At least five Russian universities should join the world’s top 100, Medvedev noted.

“Sixth, the majority of Russian families should be able to improve their living conditions at least once in 15 years,” the head of state stressed.

Finally, Russia should be among the top ten countries in adopting electronic technologies in all fields of public life.

“I’m sure that if the state works efficiently and openly, all these goals will be achieved,” Medvedev told the gathering.

Economic principles

According to the President, the government should follow five principles when making economic decisions.

“First, entrepreneurial talent should be considered a most important public value,” he said. Second, state interference in the economy should be minimal and transparent.

The third principle stands for an unbiased attitude of law enforcement agencies to organizations of any kind of patterns of ownership. All companies should be equally protected, Medvedev stressed.

The fourth, economic regulation must be competitive on an international level. And, finally, all stakeholders must take part in defining “the rules of the game.”

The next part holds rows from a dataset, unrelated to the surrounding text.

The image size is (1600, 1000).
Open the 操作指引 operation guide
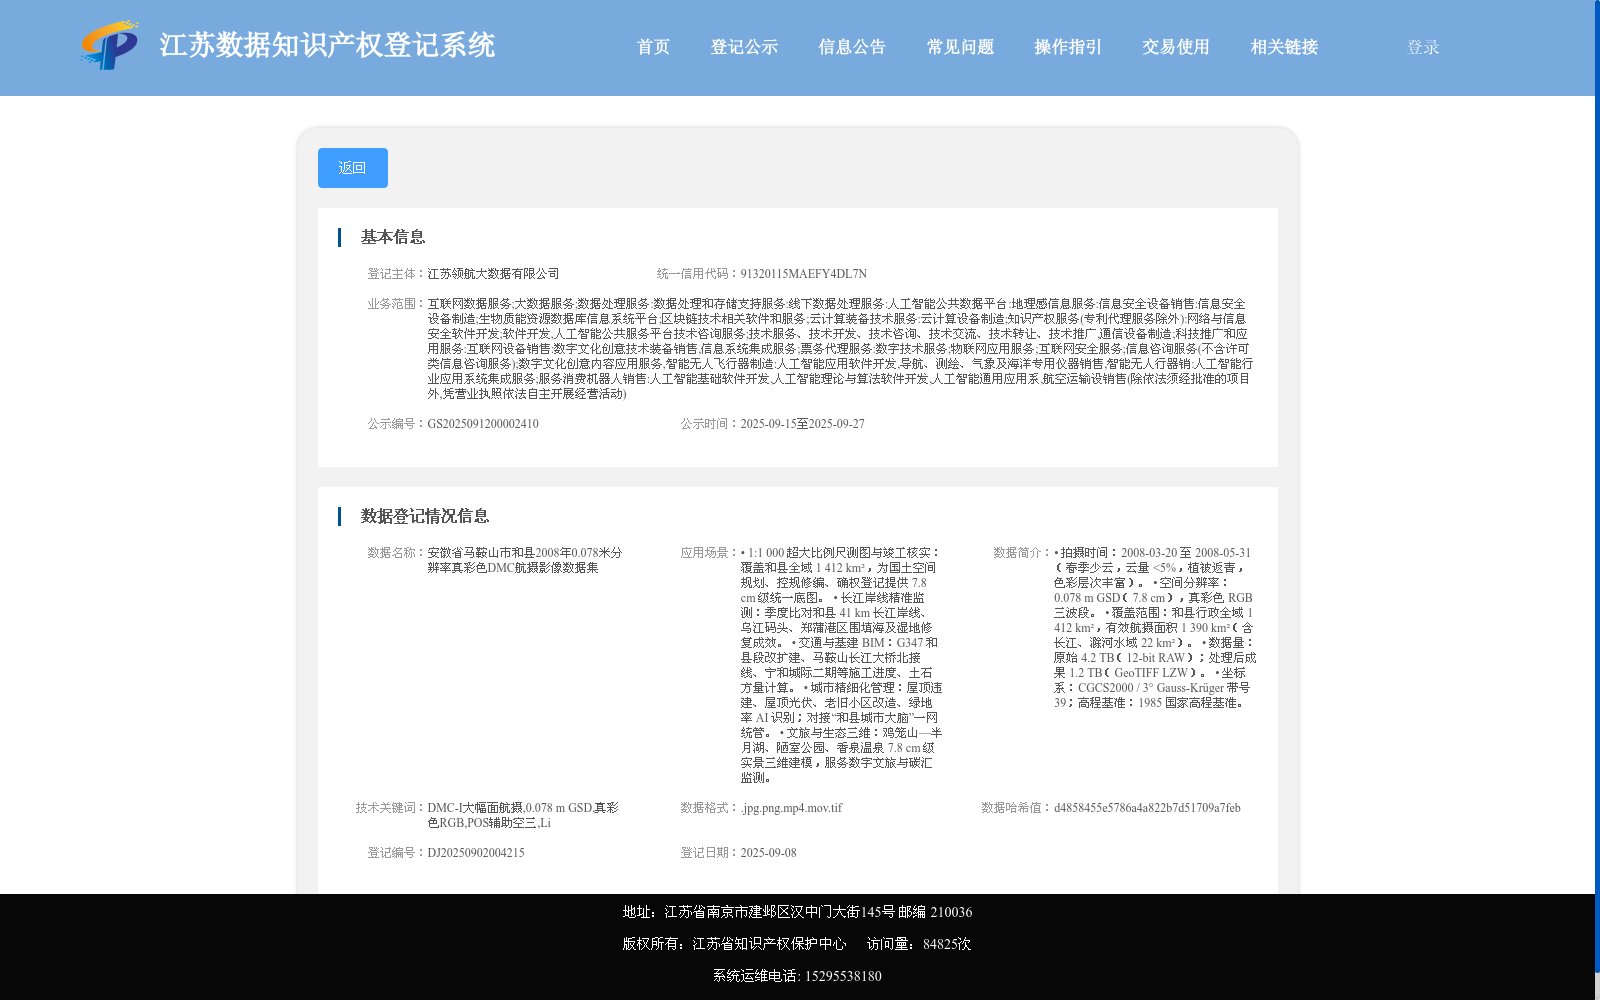(1066, 47)
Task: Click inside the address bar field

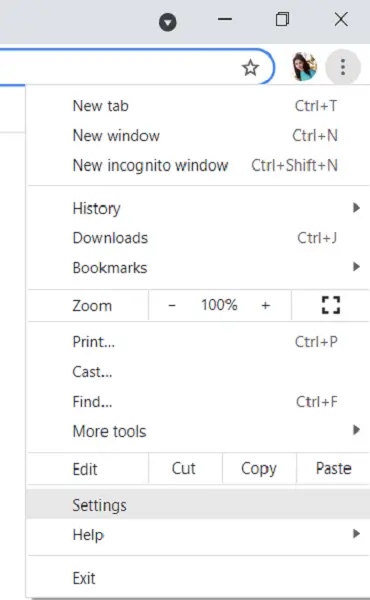Action: pos(119,67)
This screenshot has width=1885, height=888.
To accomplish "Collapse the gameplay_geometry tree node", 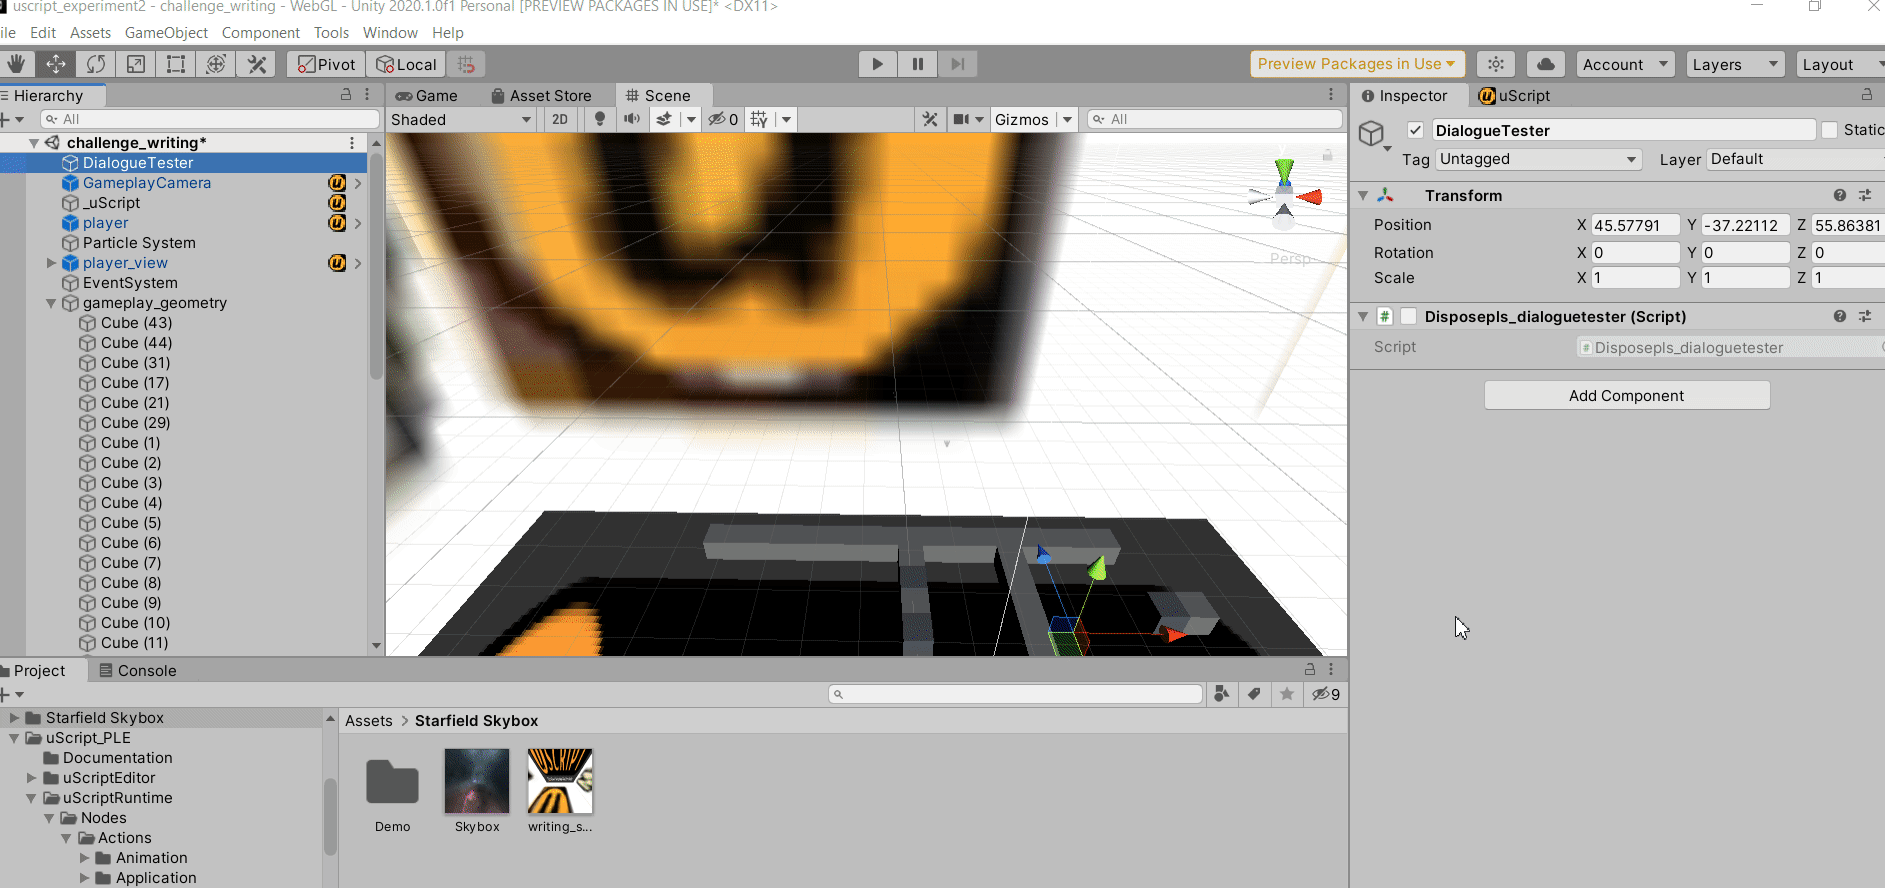I will tap(51, 303).
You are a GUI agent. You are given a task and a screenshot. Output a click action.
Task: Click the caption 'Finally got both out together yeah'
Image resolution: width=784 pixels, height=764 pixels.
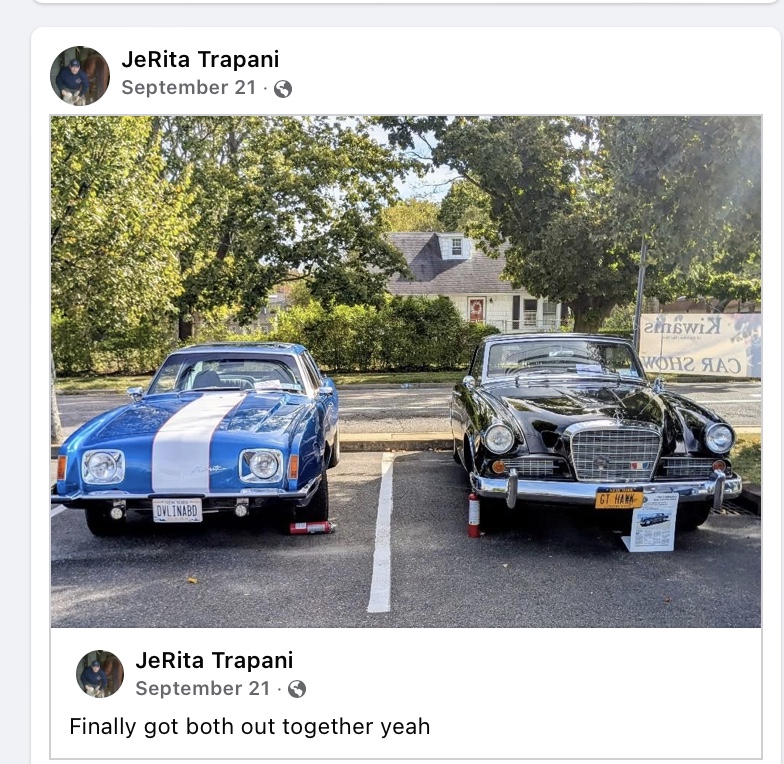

‘Democracy no longer a swearword’

Speaking about political reform underway in the country, Medvedev expressed confidence that it will make the state stronger.

The “prestige” of democracy has been restored and “its prospects in our country are guaranteed,” he stated.

According to the President, the return to direct elections of regional governors, much simpler rules for registration of new political parties, as well as the new procedure of parliamentary elections indicate “a higher level of political culture within the society.”

Medvedev believes that political variety and direct involvement of citizens in the political process will not lead to a “return of chaos.” On the contrary, it would make the state both stronger and more efficient.

The heads of all the country’s regions, the cabinet and members of the newly created Extended (or Big) Government, MPs and leaders of political parties were invited to the event on Tuesday.